I think it’s become easier to fan these flames, too, because of these screens between us. Without having to look into another person’s eyes it’s easy to let our emotions take over us, to let something slip that we don’t even mean, in the heat of the moment. It becomes a simple click of a button, a touch, an instant, and nothing is the same. If there’s one thing I think is completely hopeless, it’s the “Delete” option after posting something. Someone has already seen it. Someone has already screenshot it. Someone has already blown air beneath it, and it’s soaring high over everything.
But it’s not just through social media. It’s not just rubbing these sticks together that ignites the flame. It’s through the things we say about others when they are not around. I can’t tell you how many times the truth of feelings is revealed when someone’s back is turned. Perhaps people think it’s okay as long as they don’t say it to someone’s face, that it’s somehow therapeutic to get out their feelings-of-the-moment without being taken to task for them. Things get out, though. A spark becomes a wildfire, and then comes the scrambling for cover.
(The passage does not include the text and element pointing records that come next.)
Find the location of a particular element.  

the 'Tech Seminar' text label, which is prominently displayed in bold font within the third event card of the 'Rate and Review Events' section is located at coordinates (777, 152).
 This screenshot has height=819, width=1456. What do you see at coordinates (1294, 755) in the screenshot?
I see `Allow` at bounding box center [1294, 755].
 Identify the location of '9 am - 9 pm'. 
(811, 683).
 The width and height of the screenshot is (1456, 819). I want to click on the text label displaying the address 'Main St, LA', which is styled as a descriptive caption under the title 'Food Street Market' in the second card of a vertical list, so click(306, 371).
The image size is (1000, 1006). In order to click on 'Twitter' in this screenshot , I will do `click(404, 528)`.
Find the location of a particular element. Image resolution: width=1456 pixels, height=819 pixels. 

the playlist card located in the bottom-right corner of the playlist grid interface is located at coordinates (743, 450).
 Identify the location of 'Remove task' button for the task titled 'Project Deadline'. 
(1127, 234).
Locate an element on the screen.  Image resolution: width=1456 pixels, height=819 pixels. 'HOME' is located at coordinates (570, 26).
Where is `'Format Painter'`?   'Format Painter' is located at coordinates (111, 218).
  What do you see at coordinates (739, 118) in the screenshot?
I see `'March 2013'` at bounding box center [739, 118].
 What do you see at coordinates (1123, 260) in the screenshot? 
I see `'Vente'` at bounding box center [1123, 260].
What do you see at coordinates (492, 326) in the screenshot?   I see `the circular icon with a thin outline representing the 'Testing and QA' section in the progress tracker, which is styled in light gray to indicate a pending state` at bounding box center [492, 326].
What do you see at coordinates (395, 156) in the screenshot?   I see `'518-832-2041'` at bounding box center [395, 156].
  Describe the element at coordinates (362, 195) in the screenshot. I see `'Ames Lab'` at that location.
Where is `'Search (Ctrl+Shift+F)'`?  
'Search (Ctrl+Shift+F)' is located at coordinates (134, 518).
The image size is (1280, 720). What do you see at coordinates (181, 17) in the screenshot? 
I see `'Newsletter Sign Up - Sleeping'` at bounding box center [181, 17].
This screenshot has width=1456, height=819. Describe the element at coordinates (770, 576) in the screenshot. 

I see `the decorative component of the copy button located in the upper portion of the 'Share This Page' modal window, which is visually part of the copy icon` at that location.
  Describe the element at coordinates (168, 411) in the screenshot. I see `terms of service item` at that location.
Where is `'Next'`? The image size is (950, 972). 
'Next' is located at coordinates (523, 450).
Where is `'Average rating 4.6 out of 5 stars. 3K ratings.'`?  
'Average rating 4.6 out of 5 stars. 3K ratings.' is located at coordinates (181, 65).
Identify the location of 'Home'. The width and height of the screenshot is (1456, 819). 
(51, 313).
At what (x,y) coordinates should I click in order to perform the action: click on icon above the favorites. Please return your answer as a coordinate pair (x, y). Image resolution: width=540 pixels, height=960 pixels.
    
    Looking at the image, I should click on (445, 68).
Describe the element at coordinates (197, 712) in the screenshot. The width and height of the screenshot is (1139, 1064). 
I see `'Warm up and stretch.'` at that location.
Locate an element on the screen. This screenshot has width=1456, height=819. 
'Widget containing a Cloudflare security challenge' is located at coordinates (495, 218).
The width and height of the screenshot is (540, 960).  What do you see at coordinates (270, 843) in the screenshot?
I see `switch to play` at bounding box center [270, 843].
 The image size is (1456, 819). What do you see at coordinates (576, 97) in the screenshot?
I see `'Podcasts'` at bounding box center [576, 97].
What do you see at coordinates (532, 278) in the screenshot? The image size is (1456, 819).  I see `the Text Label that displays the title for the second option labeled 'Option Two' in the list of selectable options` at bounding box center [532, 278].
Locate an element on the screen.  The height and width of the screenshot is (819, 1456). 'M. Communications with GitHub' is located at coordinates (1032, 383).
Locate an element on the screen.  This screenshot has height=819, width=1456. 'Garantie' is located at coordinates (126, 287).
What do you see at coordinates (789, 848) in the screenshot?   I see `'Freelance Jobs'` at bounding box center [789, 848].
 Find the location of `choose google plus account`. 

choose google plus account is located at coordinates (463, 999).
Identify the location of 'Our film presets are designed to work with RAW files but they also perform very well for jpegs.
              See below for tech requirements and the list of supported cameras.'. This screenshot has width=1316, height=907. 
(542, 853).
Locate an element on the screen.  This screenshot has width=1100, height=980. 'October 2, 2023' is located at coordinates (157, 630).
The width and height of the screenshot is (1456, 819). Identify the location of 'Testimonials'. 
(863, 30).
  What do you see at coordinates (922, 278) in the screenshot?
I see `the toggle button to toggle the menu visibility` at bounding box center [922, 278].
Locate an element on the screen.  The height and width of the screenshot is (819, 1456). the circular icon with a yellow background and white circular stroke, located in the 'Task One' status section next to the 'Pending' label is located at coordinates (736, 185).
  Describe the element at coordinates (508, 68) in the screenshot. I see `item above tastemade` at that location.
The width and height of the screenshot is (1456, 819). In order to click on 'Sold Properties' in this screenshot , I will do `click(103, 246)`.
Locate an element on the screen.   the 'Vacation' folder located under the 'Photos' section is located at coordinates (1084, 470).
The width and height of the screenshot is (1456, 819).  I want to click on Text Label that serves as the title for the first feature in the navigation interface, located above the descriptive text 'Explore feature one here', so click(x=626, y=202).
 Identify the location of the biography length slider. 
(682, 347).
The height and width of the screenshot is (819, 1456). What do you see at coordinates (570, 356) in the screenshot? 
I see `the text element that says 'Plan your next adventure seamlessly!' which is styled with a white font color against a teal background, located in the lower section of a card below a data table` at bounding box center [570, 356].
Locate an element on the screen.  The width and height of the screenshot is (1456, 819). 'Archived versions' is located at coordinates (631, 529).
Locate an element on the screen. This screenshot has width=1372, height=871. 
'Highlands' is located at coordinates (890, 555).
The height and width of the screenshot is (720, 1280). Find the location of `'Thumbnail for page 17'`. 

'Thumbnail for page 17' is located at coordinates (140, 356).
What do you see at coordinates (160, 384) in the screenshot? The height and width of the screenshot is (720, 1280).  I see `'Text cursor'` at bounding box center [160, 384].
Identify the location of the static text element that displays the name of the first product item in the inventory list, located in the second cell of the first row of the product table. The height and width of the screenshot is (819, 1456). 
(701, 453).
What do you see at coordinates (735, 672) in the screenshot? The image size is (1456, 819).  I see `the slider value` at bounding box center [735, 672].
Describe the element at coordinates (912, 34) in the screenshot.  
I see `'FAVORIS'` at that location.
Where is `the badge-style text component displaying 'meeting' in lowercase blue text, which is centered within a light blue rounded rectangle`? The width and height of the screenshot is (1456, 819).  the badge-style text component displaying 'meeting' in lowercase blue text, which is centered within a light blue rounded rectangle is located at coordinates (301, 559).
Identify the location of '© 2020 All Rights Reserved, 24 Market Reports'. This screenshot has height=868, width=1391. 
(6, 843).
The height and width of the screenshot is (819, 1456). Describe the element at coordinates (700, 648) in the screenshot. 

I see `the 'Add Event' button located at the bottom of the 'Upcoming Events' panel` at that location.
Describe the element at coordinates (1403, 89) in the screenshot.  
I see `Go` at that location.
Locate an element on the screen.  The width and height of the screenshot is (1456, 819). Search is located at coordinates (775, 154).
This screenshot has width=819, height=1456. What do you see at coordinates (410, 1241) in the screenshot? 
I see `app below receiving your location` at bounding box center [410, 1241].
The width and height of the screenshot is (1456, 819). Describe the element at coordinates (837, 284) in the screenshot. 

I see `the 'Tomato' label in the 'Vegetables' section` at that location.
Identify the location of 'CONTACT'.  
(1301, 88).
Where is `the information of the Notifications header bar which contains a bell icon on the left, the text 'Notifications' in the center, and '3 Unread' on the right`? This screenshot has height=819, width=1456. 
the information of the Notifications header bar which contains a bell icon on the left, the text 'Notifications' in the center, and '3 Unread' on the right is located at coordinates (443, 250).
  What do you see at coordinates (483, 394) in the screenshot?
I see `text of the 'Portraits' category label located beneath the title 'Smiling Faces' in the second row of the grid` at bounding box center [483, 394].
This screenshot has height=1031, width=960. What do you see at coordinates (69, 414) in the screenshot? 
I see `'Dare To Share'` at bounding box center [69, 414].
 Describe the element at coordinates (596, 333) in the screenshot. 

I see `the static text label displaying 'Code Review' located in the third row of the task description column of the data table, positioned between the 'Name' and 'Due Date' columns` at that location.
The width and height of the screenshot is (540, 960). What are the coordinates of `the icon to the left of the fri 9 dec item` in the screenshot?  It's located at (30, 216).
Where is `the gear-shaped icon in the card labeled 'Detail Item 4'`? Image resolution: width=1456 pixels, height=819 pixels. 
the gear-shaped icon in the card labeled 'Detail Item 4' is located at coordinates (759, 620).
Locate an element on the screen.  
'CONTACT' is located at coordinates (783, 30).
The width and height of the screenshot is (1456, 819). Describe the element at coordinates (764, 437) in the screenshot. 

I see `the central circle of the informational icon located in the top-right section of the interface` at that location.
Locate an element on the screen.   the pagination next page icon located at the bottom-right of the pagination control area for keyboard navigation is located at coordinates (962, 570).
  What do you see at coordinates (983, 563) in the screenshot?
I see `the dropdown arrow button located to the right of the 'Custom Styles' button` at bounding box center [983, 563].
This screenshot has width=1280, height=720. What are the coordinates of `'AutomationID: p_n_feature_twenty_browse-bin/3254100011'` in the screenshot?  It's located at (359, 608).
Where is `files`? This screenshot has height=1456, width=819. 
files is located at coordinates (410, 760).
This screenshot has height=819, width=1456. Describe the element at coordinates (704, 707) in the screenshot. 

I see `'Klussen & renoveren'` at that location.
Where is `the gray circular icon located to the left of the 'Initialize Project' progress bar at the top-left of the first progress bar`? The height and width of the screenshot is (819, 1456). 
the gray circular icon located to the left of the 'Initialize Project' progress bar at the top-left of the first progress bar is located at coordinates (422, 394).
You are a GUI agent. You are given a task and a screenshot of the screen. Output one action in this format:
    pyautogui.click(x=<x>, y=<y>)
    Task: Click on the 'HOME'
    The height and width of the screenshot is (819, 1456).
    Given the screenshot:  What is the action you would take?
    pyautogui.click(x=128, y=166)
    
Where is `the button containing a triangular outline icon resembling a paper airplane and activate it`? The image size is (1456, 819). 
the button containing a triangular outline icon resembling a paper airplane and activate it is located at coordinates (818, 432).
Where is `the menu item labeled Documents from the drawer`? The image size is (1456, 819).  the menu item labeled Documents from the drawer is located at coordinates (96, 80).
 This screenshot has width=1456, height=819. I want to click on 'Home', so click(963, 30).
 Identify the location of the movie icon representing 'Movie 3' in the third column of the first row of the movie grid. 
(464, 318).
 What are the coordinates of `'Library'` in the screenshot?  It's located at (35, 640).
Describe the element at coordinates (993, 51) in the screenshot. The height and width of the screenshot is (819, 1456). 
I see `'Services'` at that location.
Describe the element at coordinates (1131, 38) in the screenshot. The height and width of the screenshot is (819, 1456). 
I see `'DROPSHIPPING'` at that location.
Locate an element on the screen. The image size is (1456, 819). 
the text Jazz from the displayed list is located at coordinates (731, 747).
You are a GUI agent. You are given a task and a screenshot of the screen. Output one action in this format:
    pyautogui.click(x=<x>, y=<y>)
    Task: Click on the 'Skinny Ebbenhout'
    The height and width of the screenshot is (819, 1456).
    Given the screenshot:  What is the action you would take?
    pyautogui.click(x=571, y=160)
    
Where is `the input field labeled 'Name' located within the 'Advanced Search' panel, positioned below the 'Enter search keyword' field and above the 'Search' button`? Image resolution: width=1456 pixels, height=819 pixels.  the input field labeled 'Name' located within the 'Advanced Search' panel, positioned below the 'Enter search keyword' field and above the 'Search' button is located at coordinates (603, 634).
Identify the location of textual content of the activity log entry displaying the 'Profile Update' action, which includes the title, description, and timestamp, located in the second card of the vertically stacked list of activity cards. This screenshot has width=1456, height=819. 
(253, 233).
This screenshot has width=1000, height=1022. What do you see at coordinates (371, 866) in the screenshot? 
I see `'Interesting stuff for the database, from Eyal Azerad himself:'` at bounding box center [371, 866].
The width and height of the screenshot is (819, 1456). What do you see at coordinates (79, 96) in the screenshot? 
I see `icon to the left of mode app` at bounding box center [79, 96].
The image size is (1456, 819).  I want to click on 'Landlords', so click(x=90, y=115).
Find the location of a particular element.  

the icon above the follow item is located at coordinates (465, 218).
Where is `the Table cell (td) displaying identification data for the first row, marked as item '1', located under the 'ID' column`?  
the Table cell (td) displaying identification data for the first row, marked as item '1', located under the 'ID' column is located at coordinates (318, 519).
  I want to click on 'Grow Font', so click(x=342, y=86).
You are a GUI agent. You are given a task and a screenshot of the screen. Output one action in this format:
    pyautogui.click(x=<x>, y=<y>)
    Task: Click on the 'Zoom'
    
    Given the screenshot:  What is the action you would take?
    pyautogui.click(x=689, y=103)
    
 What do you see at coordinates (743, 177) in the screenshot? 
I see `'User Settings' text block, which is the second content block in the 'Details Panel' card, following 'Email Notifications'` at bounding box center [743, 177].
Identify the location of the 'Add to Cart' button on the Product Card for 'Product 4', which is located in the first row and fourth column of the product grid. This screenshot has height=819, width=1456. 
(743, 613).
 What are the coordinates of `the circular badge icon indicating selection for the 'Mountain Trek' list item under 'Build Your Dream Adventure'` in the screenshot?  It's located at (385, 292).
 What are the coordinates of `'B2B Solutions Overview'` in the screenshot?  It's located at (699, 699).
I guess to me it’s always been about being honest with people. If I’m feeling confused by something you said, I’m going to tell you about it. If something you said or did hurt my feelings I’m going to share that with you. In a conversational manner, so you can have a chance to tell your side. I don’t want to start fires because I know how out of control they can get, how charred and blackened everything gets for miles around. I’ve been there, and the scorched earth is untenable ground. Nothing can ever grow there again.